News reports about Chalghoumi sparked twice this past week. On 25 January, an “islamist commando”, 80 members strong, reportedly stormed the mosque –Chalghoumi wasn’t present– caused a disruption, and threatened the imam. On 29 January, at Friday prayers, troublemakers again threatened Chalghoumi, who left the mosque under police protection. Chalghoumi made out complaints to the police.
For their part, persons opposed to Chalghoumi have responded with words, also carried in the media. They take the position that Chalghoumi is not really an imam, just the president of the association that administers the mosque, in other words that his role is administrative rather than spiritual.
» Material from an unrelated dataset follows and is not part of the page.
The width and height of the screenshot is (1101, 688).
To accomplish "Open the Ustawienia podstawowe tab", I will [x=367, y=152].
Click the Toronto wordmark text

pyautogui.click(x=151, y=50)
I’m again left perplexed, because I still don’t see what the point is. Are extremists threatening a mild-mannered, tolerant preacher? Or have Chalghoumi’s credentials and leadership been called into question, in a manner akin to a shareholder proxy fight? And if Chalghoumi weren’t qualified as a spiritual leader, where would that leave his comments on the burka or interfaith relations?
One point has been passed over in silence. Hassen Chalghoumi’s Al-Noor (“light”) mosque, recently built, stands in the town of Drancy, north of Paris. I cannot be the only person for whom this name rings a bell: Drancy was home to an internment camp, from which 65,000 French Jews were deported during the war. The collaborationist Vichy government set up the camp in 1941; an SS officer named Alois Brunner took control in 1943. Brunner was tried, in absentia, for crimes against humanity, for which he was found guilty in France, in 2001.